Saturday, November 26, 2005

So little time, so much stuff

Post Thanksgiving. So much going on. Weeks hurtle past like minutes, while minutes only show up once or twice a day, usually on the front of the microwave. Seconds are only myths. Hours are things that I try to sleep as many of as possible.

Weeks are things that take the place of days in the old reckoning. The weekly Jessel things fly past like telephone poles on a road trip. Rain happens, then the next thing I know it's beautiful and clear and the only sign that rain happened is telltale puddles on the ground. Was that rain last night, or last week? Or was that another, different rain? Who can tell? Who can remember?

I've splurged on two (Count 'em, two!) trips to Yoshi's (an Oakland jazz club) in the last few weeks, a place I hadn't been in probably a decade. Such fun. Live music, world class musicians, not earsplitting, nice people. Such fun. Tuck and Patti last night. Rhiannan a few weeks back. Both times with Mary Jenson, my music partner. Last night her husband Scott and my best and only girl Bonnie went along. Good food, confused service, and a psychotic GPS travel system. Following the mechanical lady in the dashboard, we were steered away from any freeway home, and shunted onto a local artery. When I saw that it had planned for us to go 18 miles on San Pablo Avenue I knew it was time to rely on our own selves.

The trust business creeps along. The household of my folks, 50+ years of accumulated material objects, is now being appraised. Some of the trust has been distributed, a smattering, really, but enough to give me something to run on. My accountant (I never thought I'd need an accountant, but, there she is) says it won't be finished until she has the tax stuff to complete my mom's 2005 tax, and the tax stuff won't arrive until the end of January 2006, so there are still months of fun ahead.

I actually got a real live art commission from the Sharpsteen Museum Auxillary. One of the original ladies in the Auxillary is moving to the east coast, and I've painted the museum as a going away present. Let me see if there's a picture of it somewhere...ah, here it is...
I'll give it to Bobbie at the going away party this Wednesday. I've known her for a long time.

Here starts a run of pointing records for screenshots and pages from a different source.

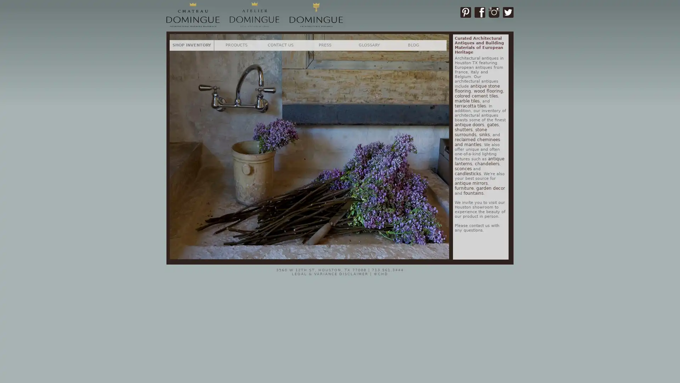  I want to click on Close, so click(423, 140).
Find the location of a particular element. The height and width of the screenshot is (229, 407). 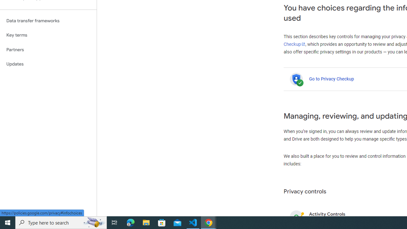

'Data transfer frameworks' is located at coordinates (48, 20).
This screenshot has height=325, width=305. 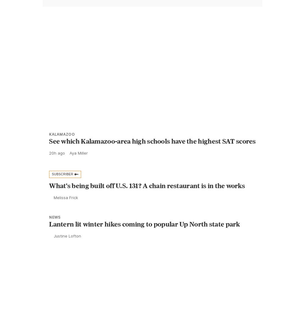 I want to click on '20h ago', so click(x=57, y=166).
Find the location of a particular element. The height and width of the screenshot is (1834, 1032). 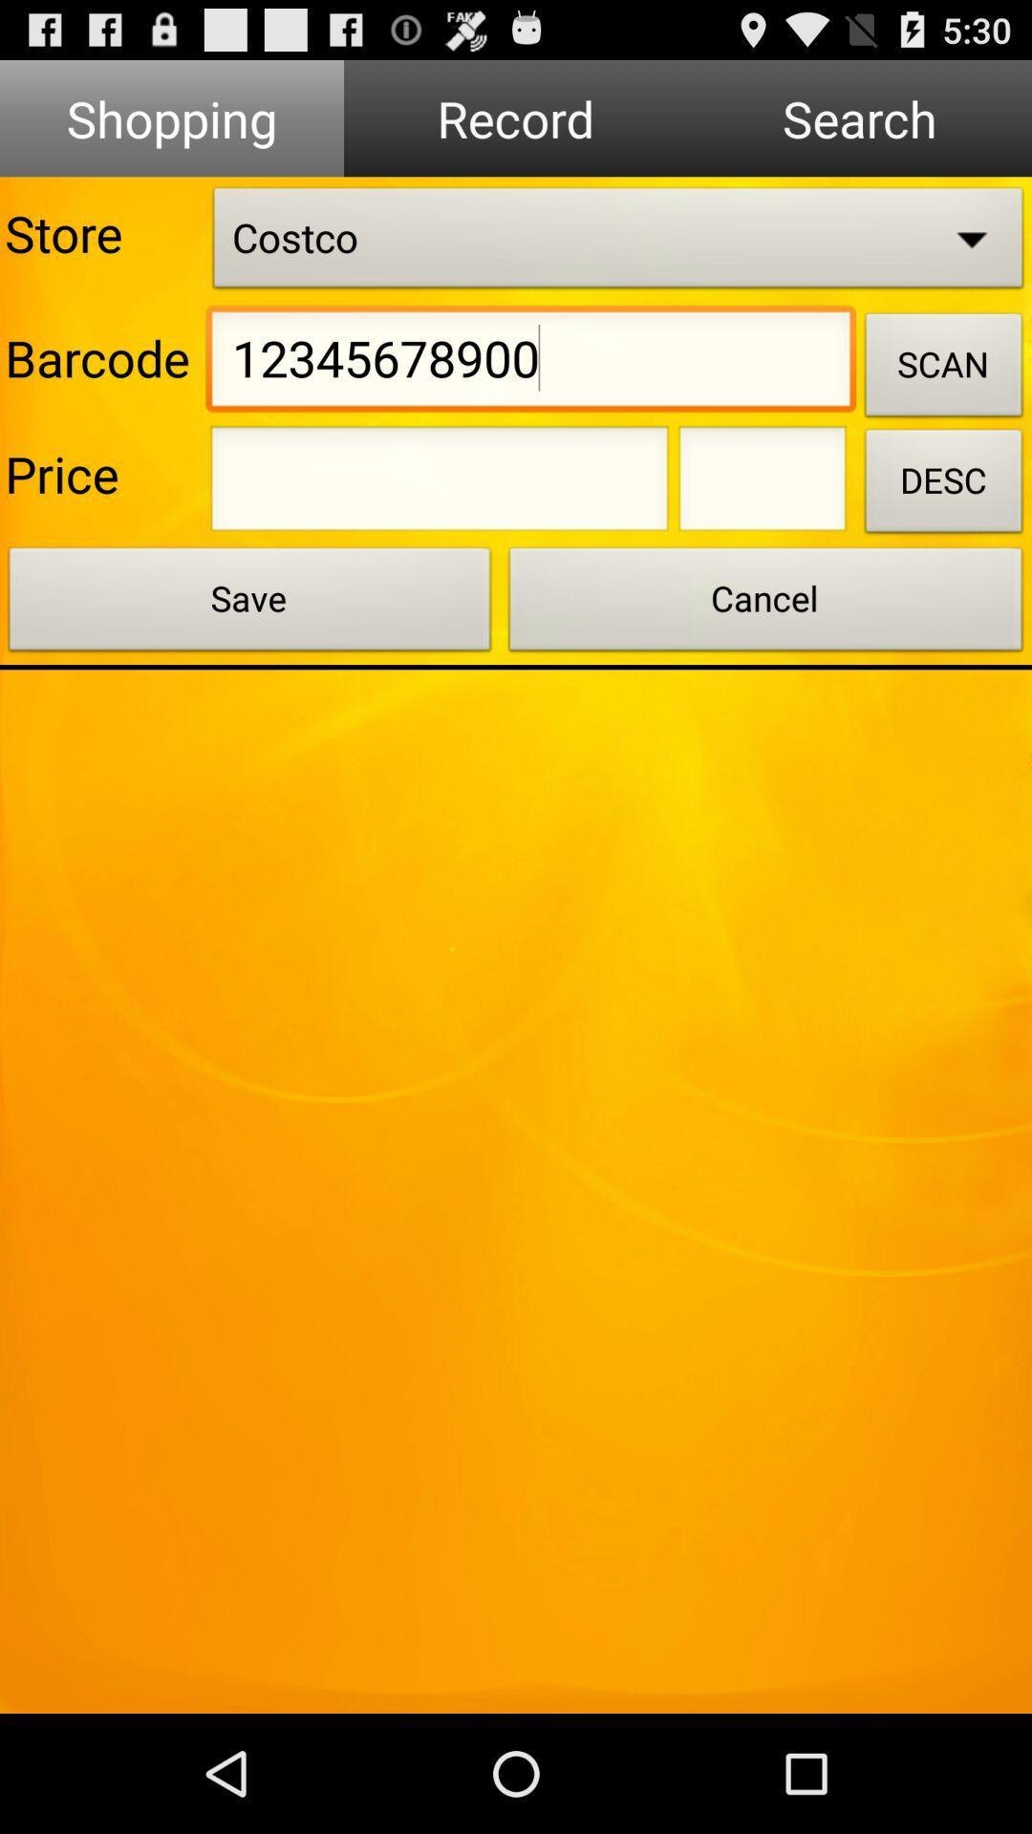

She got involved with the Museum not too long after I did, which was, yes, 30 years ago. Hard to believe. So many of those years are only faint memories, like weeks from last year, or days from last month.

Tuesday, November 08, 2005

Journey through the past

I've been consumed the past couple of weeks by the unexpected and not unfrightening task of going through my folks' house, pulling out everything in it, and segregating it from all my stuff that I've spent the last few months moving into it.

This has been a daunting task.

Bonnie has been invaluable. I've often found myself unable to focus, wandering around the house like a zombie. By gently prodding and pulling, she has been able to keep me going. This is the same house I lived in for 30 years before moving out. Nearly everything my parents acquired in their 58 years there is still there. I spent the last two days dragging everything out of the attic, which I used to play in, but which I hadn't been in for probably 40 years.

Delightfully, some toys turned up which I remember barely, if at all. Here are a few of them.


several old old pull toys
Here we have, right to left, Katy Kackler, Buzzy Bee (I think), Teddy Zilo, and Merry Mutt. These are from the late 40s and early 50s. When rolled along the ground, Katy flaps her wings and clucks. Teddy actually plays his xylophone. Merry Mutt would also, but, alas, his parts are not quite up to it.

There is so much stuff of this vintage that I feel like I'm in a time machine.

There are a whole stack of "Hit Parade" magazines from the 40s that my mom must have memorized, filled with the hit songs of the day (along with quite a few no one has ever heard from since.) And there are many Popular Science and Popular Mechanics magazines from the mid 40s to 50s which my dad must have gotten after he got out of the army. I read them from the late 50s on, but never knew that my dad had gotten them earlier. We always had them around the house, but I never saw him reading them.